I am fascinated by the human tendency to fear the wrong things. We routinely display probability neglect by fretting about vividly publicized remote possibilities while ignoring higher probabilities. Dramatic catastrophes make us gasp, while probabilities we barely grasp.
Thus, we may fear airline flights more than driving—though over the last decade driving has been, per mile traveled, 501 times more likely to kill us. We may fear nuclear power more than coal mining and burning. And how many parents agonize about statistically rare terrorist acts, school shootings, and child abductions . . . while not bothering to strap their child into a car seat?
Psychology geeks will recognize the availability heuristic at work here, skewing our intuitive risk assessments. That reality triggers my wondering—as a genuine question from one who is respecting the sheltering mandate—Are our COVID-19 fears proportional to the COVID-19 threat?
Consider: About 2.8 million Americans die each year. Imagine that in 2020, an additional 200,000 of us die of COVID-19. That number would be an enormous tragedy, reflecting a mountain of suffering and pain.
Without minimizing those losses, also consider this: In this scenario, the average person this year would be 14 times more likely to die of something other than the lethal virus. So, should we be 14 times more afraid of all those other causes of death—such as heart disease (647,000 deaths), cancer (599,000), and accidents (170,000)?
Of course, the actual risks facing any individual vary, depending on their occupational exposure, their underlying health, and also their age. As we all know, older people are much more threatened by the coronavirus, while “Young, healthy Americans have a fatality rate similar to that of the seasonal flu,” reports Johns Hopkins public health professor Marty Makary.
The age gap was seemingly not fully appreciated by letter writers who told the New York Times how much they feared for the lives of students being sent to college this fall. The CDC reports that, between February 1, and May 16, 2020, COVID-19 claimed the lives of 88 Americans under age 25. Although each life lost is a tragedy, that’s a small fraction of the ~1400 under-age-25 Americans who die in vehicle crashes during an average 3+ month interval. Moreover, as Dana Rose Garfin and colleagues note, vivid media depictions of public health crises or terrorism can trigger anxiety and stress among those “at relatively low risk” and “with downstream consequences” on their health-protective behaviors and health.
This is not to minimize the COVID threat. In April, COVID-19 was the number 1 cause of death in the United States. In just the first 18 days of that month, the country experienced 51,218 “excess deaths” (220,002 versus an expected 174,784). And scientists are still discovering the full range of possible lingering effects of COVID-19 infection.
Furthermore, when low-risk younger adults shun parties and wear masks they not only protect themselves, they also protect their communities. Their caution expresses intergenerational altruism. Thankfully, we have expert guidance that helps them and us discern situations that are higher risk (face-to-face, sustained indoor meetings and meals) and very low risk (fleeting outdoor passersby).

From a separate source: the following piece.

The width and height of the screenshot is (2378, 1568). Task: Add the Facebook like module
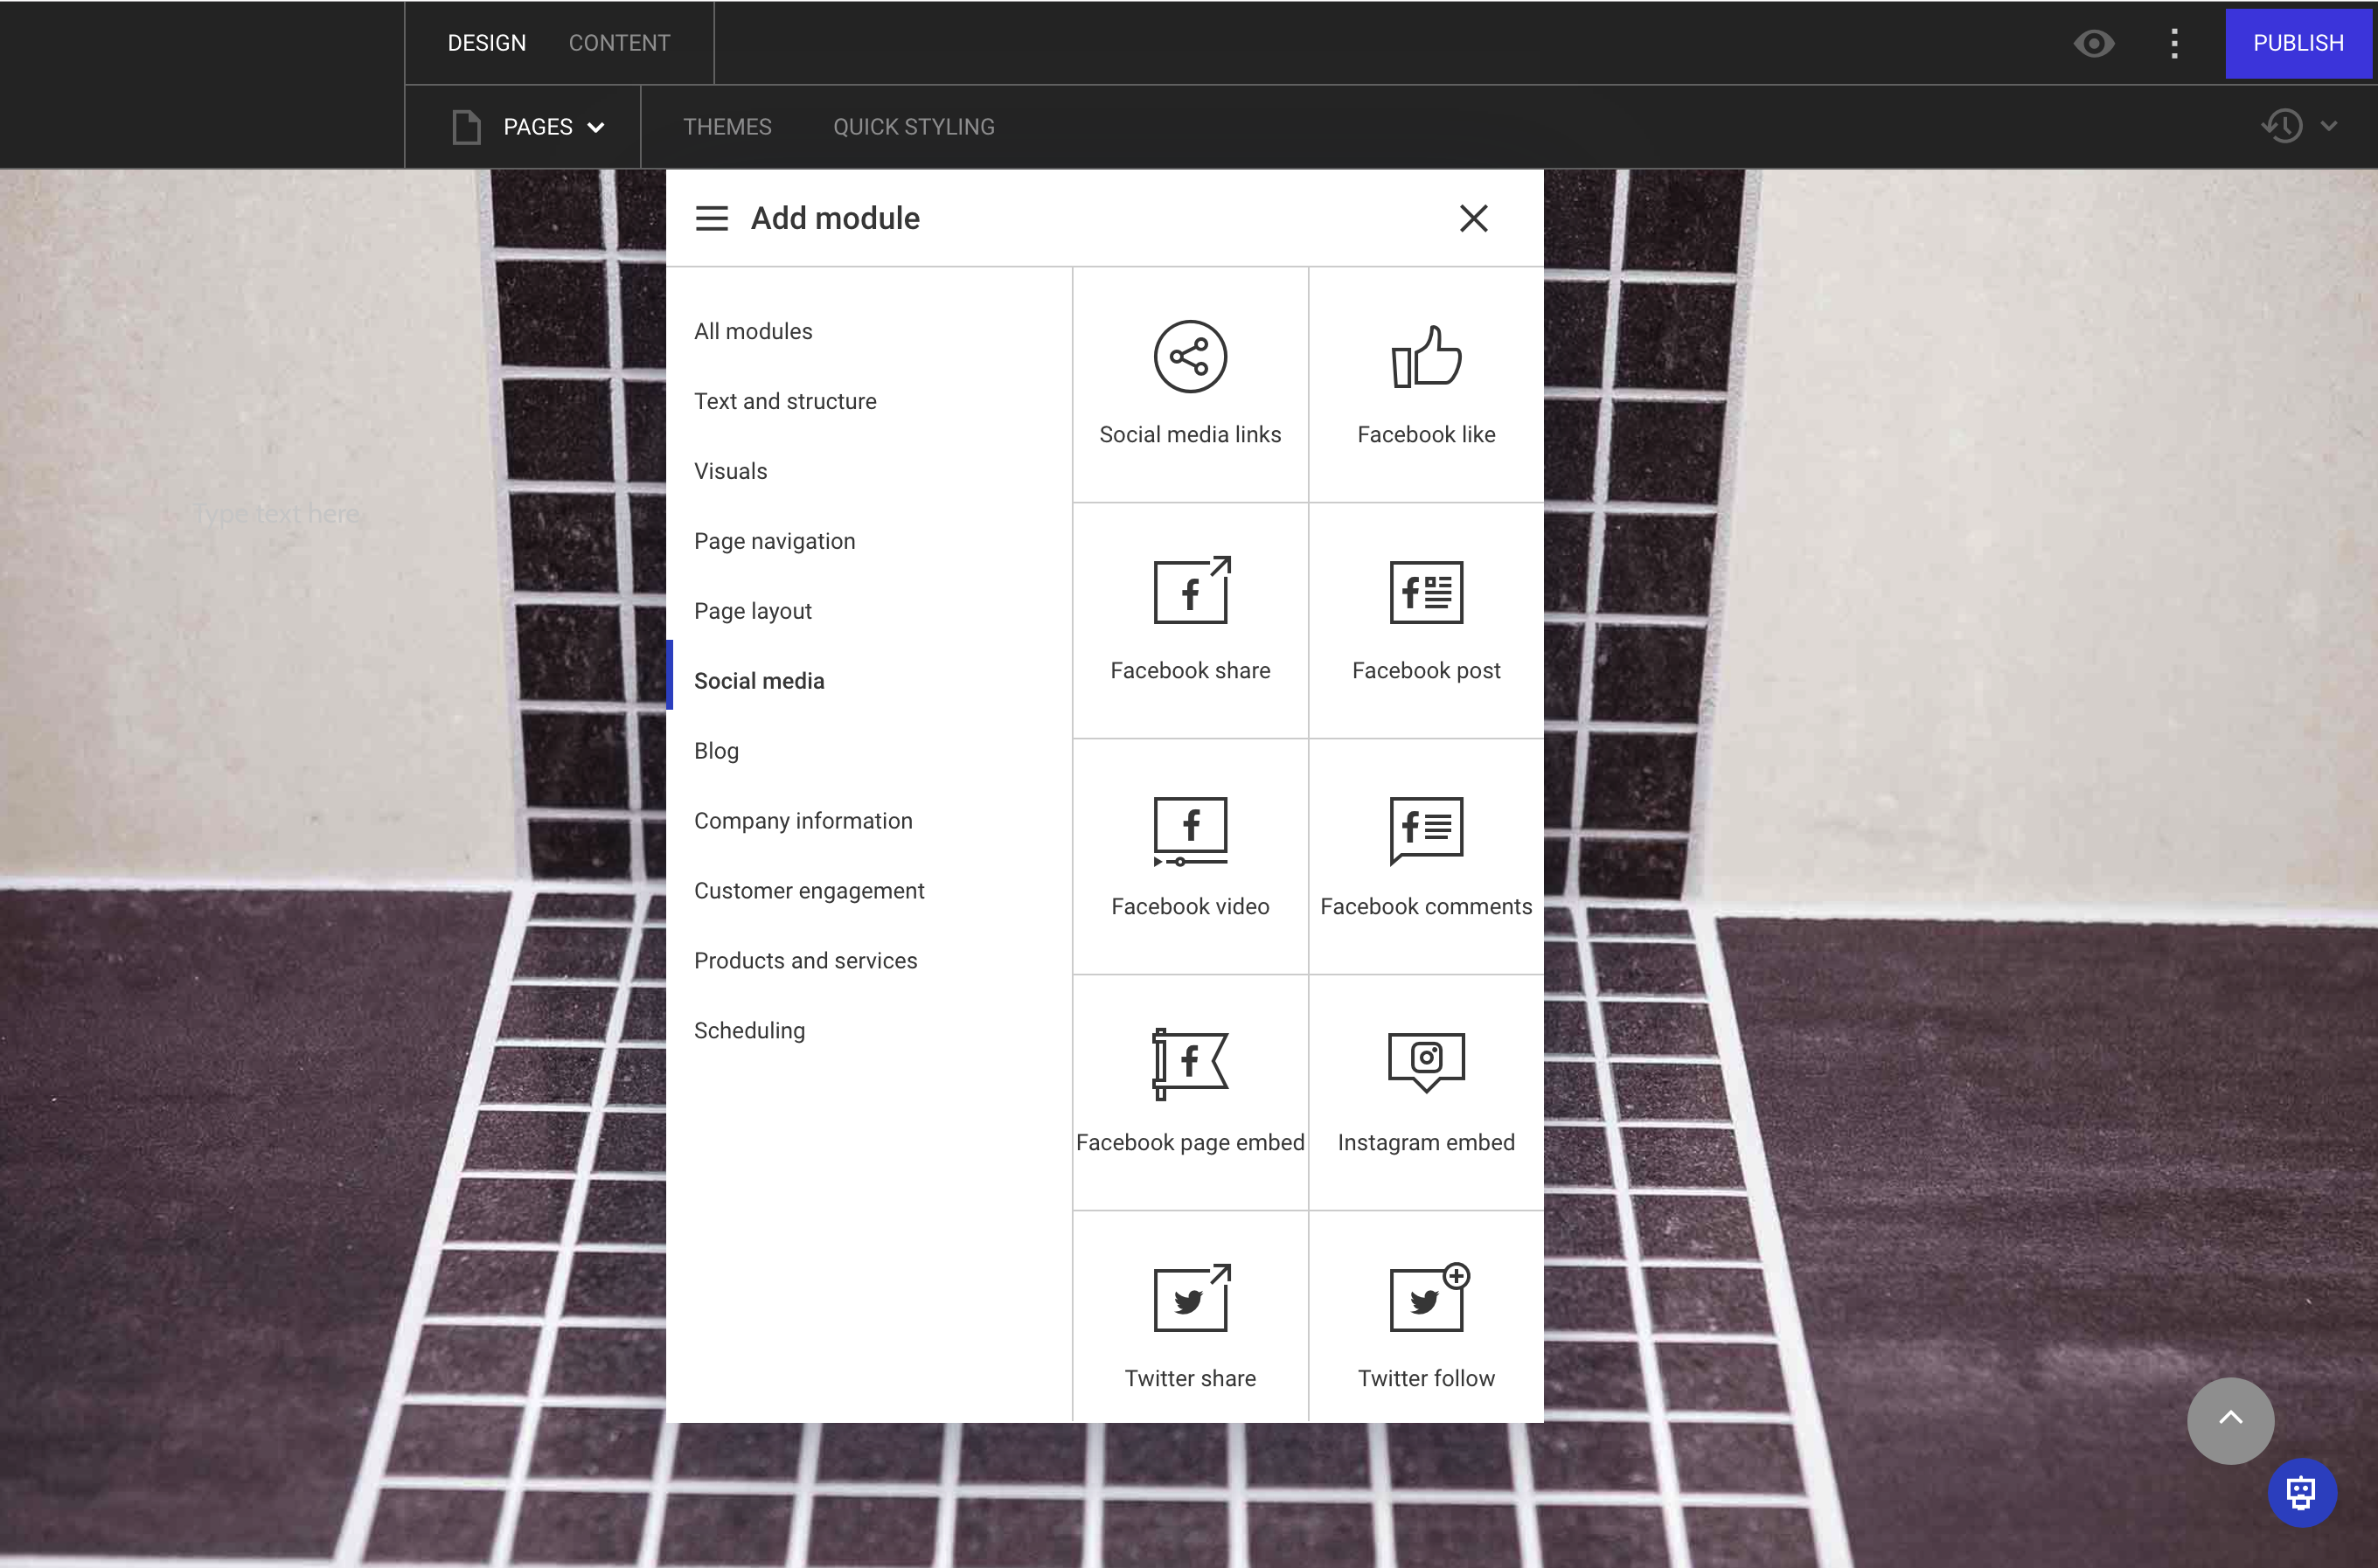pos(1426,384)
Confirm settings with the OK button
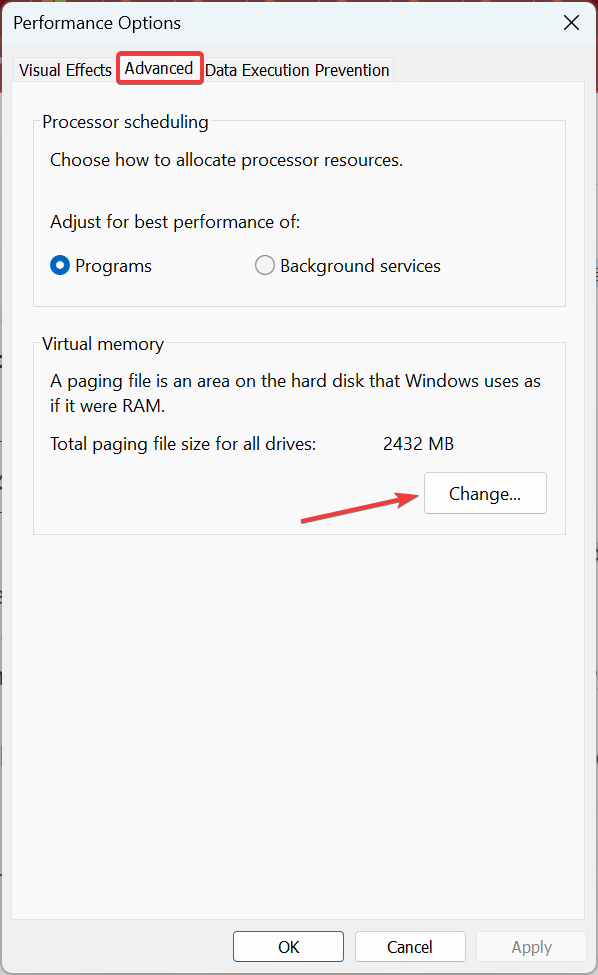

I therefore will not soon be a customer at indoor restaurants. Even so, I sheepishly wonder: Have I taken more risk when fearlessly biking without a helmet than when entering a COVID-19-era grocery store or walking by people in the outdoor air?
In explaining Notre Dame University’s decision to reopen in August, its president, the Rev. John Jenkins, cites “Aristotle, who defined courage not as simple fearlessness, but as the mean between a rashness that is heedless of danger and a timidity that is paralyzed by it. To possess the virtue of courage is to be able to choose the proper mean between these extremes — to know what risks are worth taking, and why.”
So, what shall we conclude? On balance, are our fears proportional to the various risks we face? On reflection, I expect that my fears are imperfectly correlated with actual lethal threats. I am not immune to the cognitive distortions about which I write—to excessively fearing what’s in the news and to what psychologists call “unrealistic optimism” about what isn’t. In that, I suspect I am not alone.
Pondering these things has not altered my sheltering in place. But it has prompted a different change. On my daily bike outings, I am now donning a helmet.
(For David Myers’ other essays on psychological science and everyday life, visit TalkPsych.com.)
 Despite fewer work and vehicle accident deaths during the shutdown, the CDC excess death estimate considerably exceeds the CDC’s 34,254 COVID-19 actual death count during those three weeks. This suggests that, contrary to conspiracy theories of hospitals inflating COVID death counts, the official COVID death counts are underestimates.